As Meta and Google constantly improve their adtech toolset, what is your product defensibility strategy? Since they are building automation features as well, how do you keep a strong enough USP?

The core of that is the fact that we have a more narrow audience. The native tools of the platforms cater to all of their millions of customers, with a massive long tail. It makes sense for them to focus on that long tail and build tools everyone can easily onboard. If I was running their business I would make sure we are getting all the new businesses on board.

What we do is focus on the very large customers — there are a lot of things we are doing on the scale side which we know is not on the roadmap of Meta or others. So that’s the USP. When we started Meta still had separate tooling for the advanced advertisers and the long tail which they combined.
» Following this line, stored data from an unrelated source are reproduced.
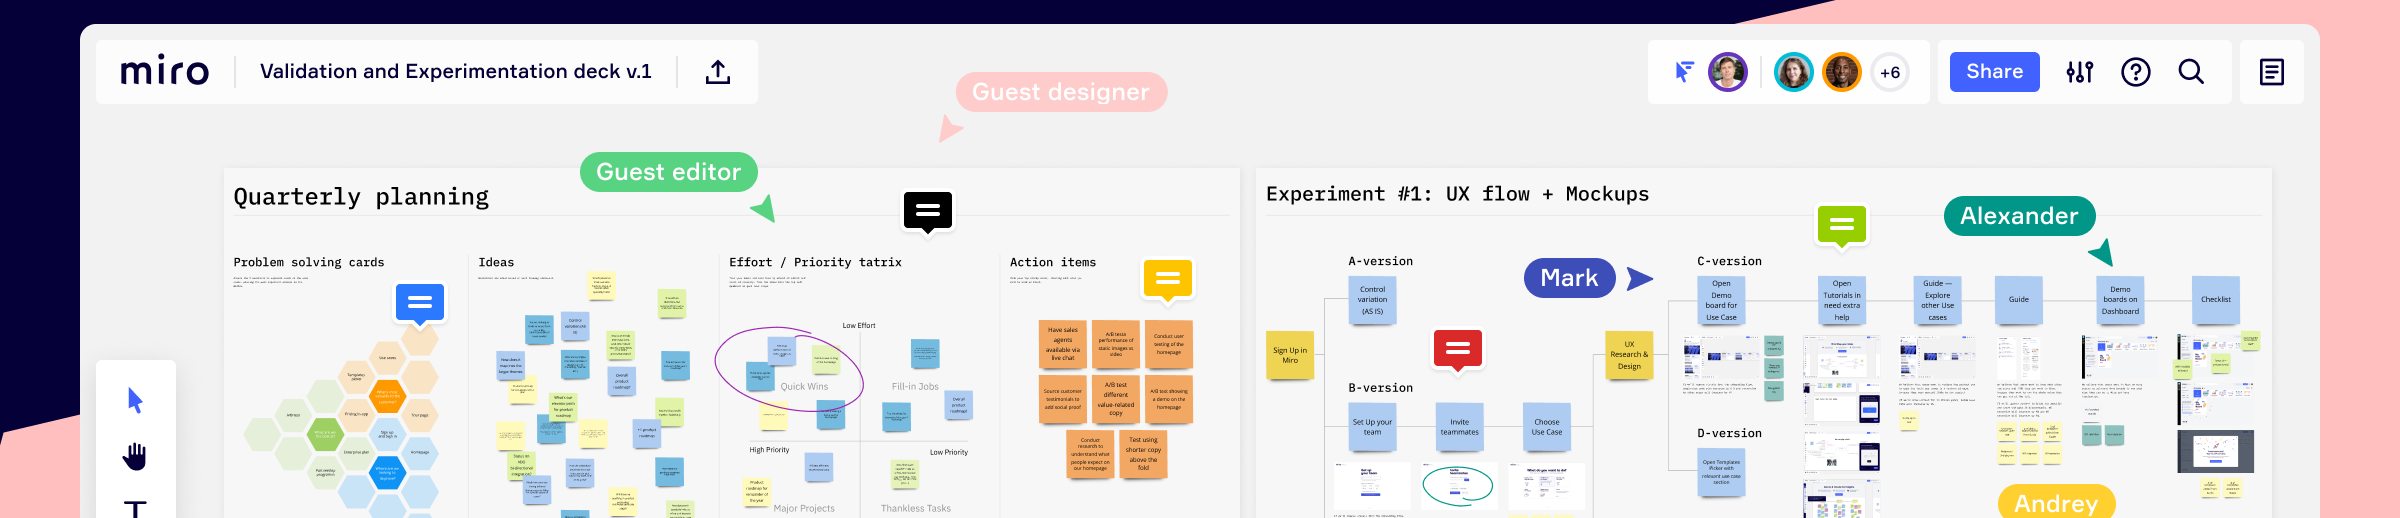Open the notes panel icon

[x=2271, y=72]
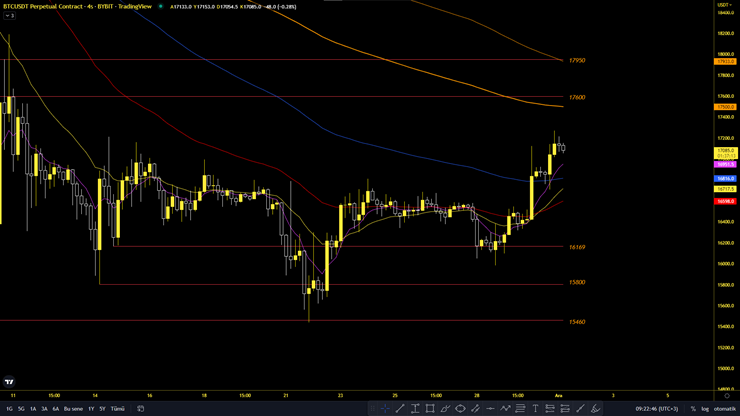Select the zigzag pattern drawing tool
The image size is (740, 416).
point(505,408)
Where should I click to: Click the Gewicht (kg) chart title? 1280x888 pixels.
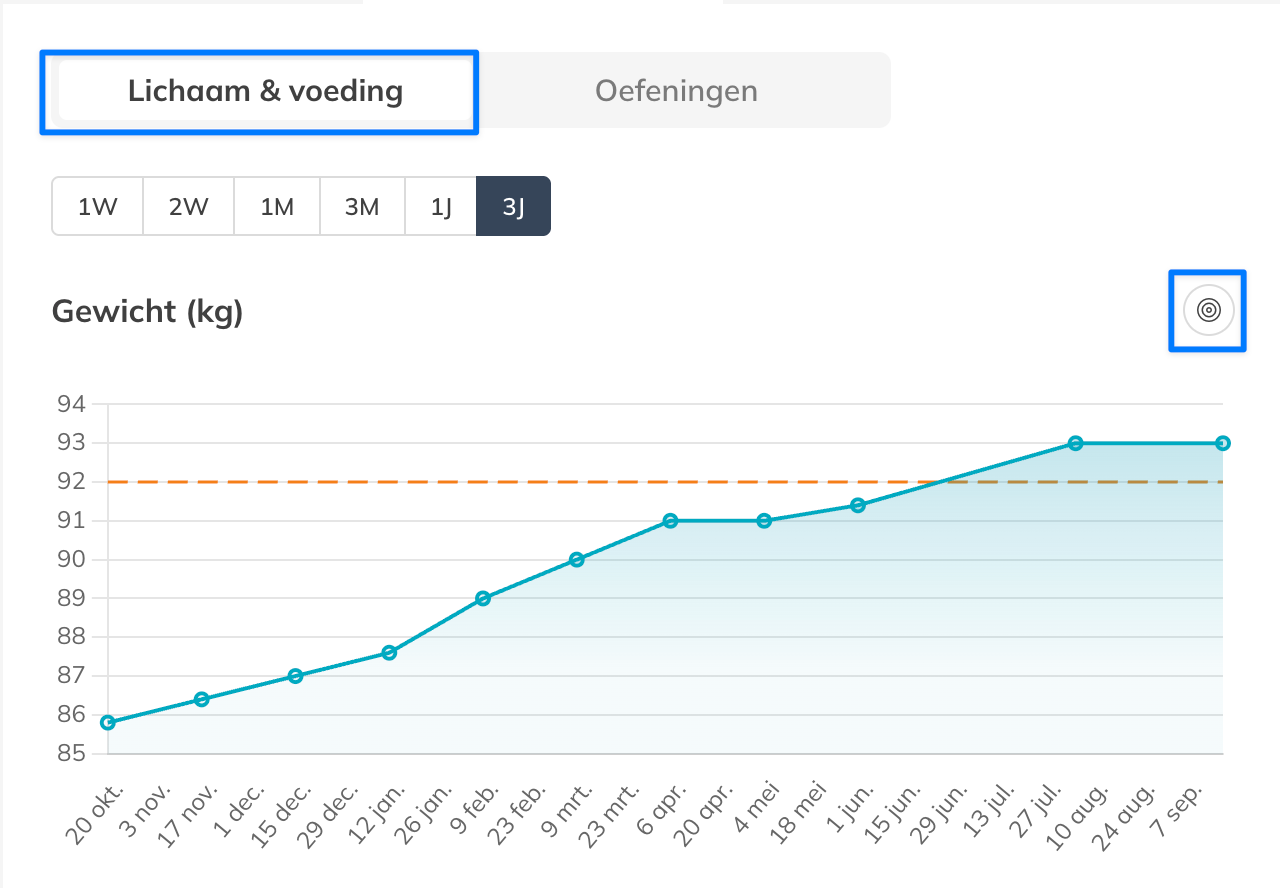[147, 311]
I definitely understand the reasoning behind combining the tools but this also opened up a position for us to build for the advanced advertisers. It could be that in the future they go the Google path and build separate UIs but previously they went the other way around.

One additional thing is that Google started closing their own ecosystem but saw all the value Meta was getting from it and they changed tune a bit to cater to partners — so there is a lot to do in this space in general since the platforms embrace our existence.

Finally, we have a lot of creative tooling which is platform agnostic so we now see other channels asking us when we will integrate them which is a good position to be in.

In general, when looking at MBPs, we can see a high level of specialization, be it in creative automation or audience management. How did you achieve being a generalist, and how do you keep ahead of these specialized players?

When we started, everything was less specialised as it is now. The early use cases were much simpler as what they are today. Starting now it would probably be insane to try and do everything because of how complex it got but our history allowed us to expand in all these directions.

Our goal is still to improve the performance of our clients via brand or direct response advertising. A few years back we figured the importance of creatives to drive that outcome. So we started building tooling on the creative side and now we even made an acquisition to keep developing our services further (Viralspace). What we are trying to achieve is combining the actual ad buying with the creatives. Let’s say you are using the templating tool to create hundreds of variations of your creatives with different localisation — we want to move these templates directly to the proper campaign with the proper targeting, which other players cannot do if they specialise in a smaller part of the stack.

These synergies make our offering somewhat unique in the advertising space and hopefully this is what our customers appreciate.